A: Guys are pretty choleric and easily excitable. They don’t want their mom in their face, exploding, without self-control. It’s very irritating. If a mom is too excitable, anything she says is not going to be well-received because of the emotional charge. In my experience working with kids, I’ve seen that very few have a great relationship with their mom. There’s not always a natural connection. The way of being is so different … and in some cases, moms still treat their teenage sons as if they were little kids.
Moms should deal with their sons in a calm, straightforward way. When guys talk, they get to the point. It’s important for moms to watch what comes across in their tone, in the way they address the kids.
The mom’s role is to be a mentor, a guide, and a leader, but she is not called to be a friend to her son.
Q: Can you expand on how moms can communicate more effectively with their sons?
A: Most teenage boys don’t like engaging in long, philosophical conversations with their moms.

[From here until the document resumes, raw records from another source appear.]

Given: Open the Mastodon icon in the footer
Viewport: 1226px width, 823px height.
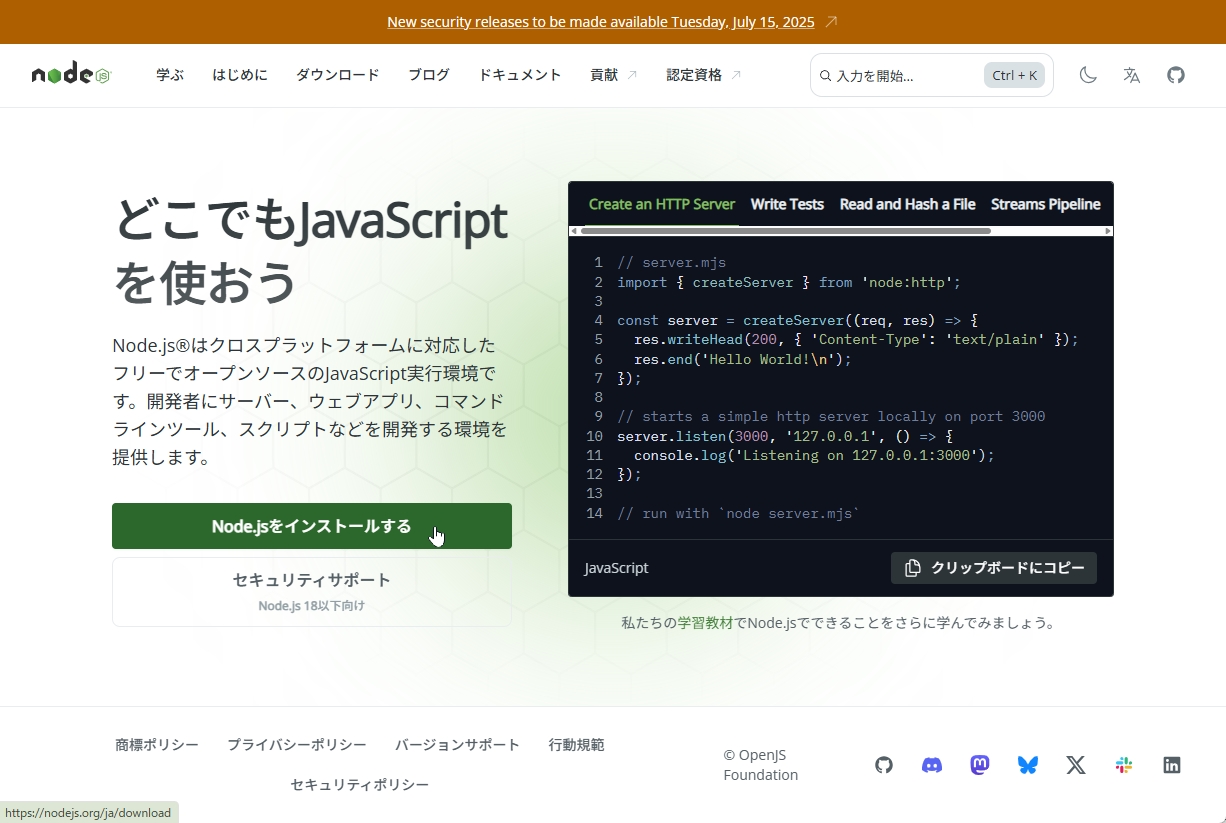Looking at the screenshot, I should tap(979, 765).
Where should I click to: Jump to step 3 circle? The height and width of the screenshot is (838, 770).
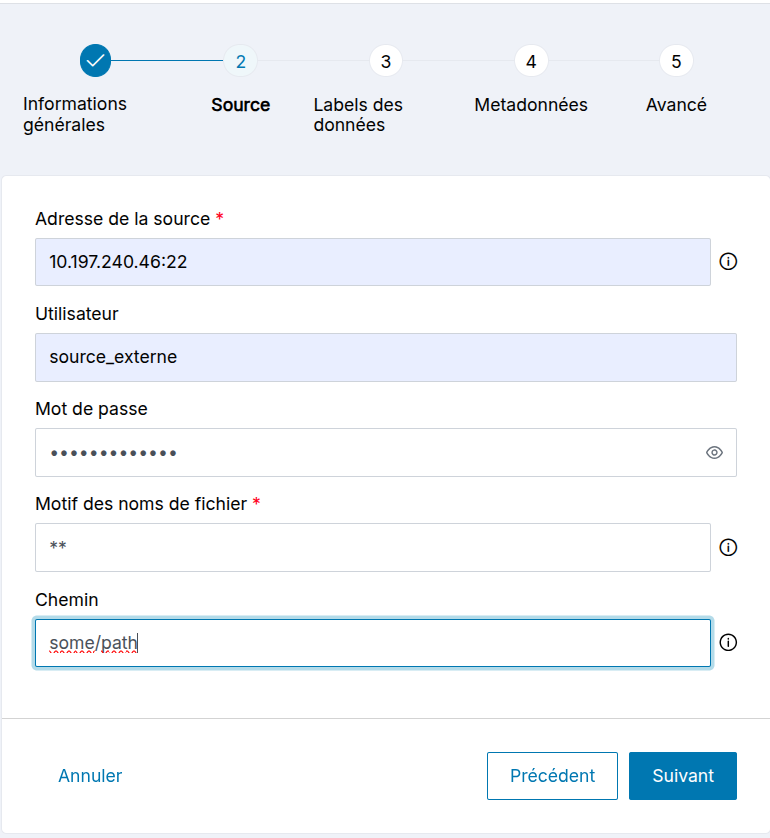(385, 61)
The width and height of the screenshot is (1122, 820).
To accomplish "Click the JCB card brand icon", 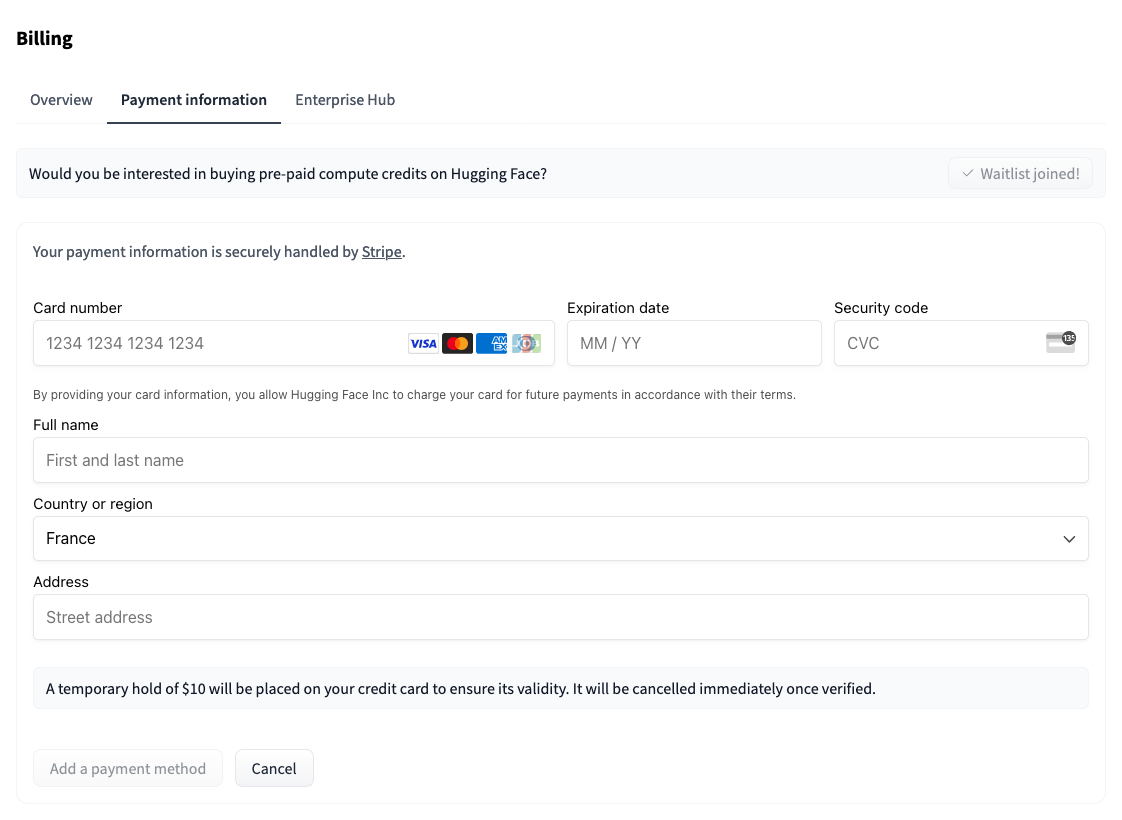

It’s generally better for moms not to ask too many questions and to be satisfied with short answers. If moms dig too deeply, kids try to avoid them, because they feel like they’re being prodded. It’s like forcing them to expose their weakness. Boys don’t want to show their emotions.
Moms have to understand that there won’t be a lot of communication, and they need to go about it in a very delicate way, trying to talk about things the kids like to talk about: “Hey, you played a great game last night.”
The mom’s role is to be a mentor, a guide, and a leader, but she is not called to be a friend to her son. Moms, you have to let them go a little bit and do things as a family. It’s more the dad’s role to have one-on-one time and to build that close man-to-man friendship.
Moms can really make a big impact when they give an example of selfless love and service. Kids need to feel loved, served, appreciated, because they are not getting that in their competitive environment.
Q: How do you help teenage boys build character and a strong spiritual life?
A: Character and the spiritual life go hand in hand, because grace builds on nature. It is not possible for a kid to be able to resist his passions of disobedience, rebelliousness, vanity, and lust without the help of God’s grace. I always suggest confession every two weeks or at least once a month. Definitely Sunday Mass, and if they can go more often, I encourage it. I also encourage kids to pray a decade of the rosary for the virtues they struggle most with.
And it’s important for them to learn to live in the presence of Christ, because the motivation of loving Christ and serving Christ is really what is going to help kids overcome the struggles they face. Doing things just because Mom is watching or because they’ll get in trouble is not enough, because once they go to college, those deterrents are no longer there. They need to form convictions of faith in the presence of God.
Seven tips that may be helpful in raising your kids:
• Give clear guidelines with reasonable consequences from a unified front. Cut a little slack but also hold your children accountable for their actions.
• Use reasonable explanations for the criteria, guidelines and decisions made by parents.
• Avoid hyper-analysis of their emotions and states of mind; avoid “taking their temperature” too often.
• Give unconditional love with an emphasis on character and effort more than outcome: Encourage children to live up to their potential while having reasonable expectations.
• Authenticity, faith and fidelity should be reflected in parent’s lifestyles.
• Note these great qualities of a dad: manliness, temperance, making significant time for family, putting aside work to be fully present (this applies to mom who work as well), and being a reliable source of guidance.
• Note these great qualities of a mom: emotional stability, selflessness, loving service and extreme patience.
Fr. Michael Sliney, LC, is a Catholic priest who is the New York chaplain of the Lumen Institute, an association of business and cultural leaders.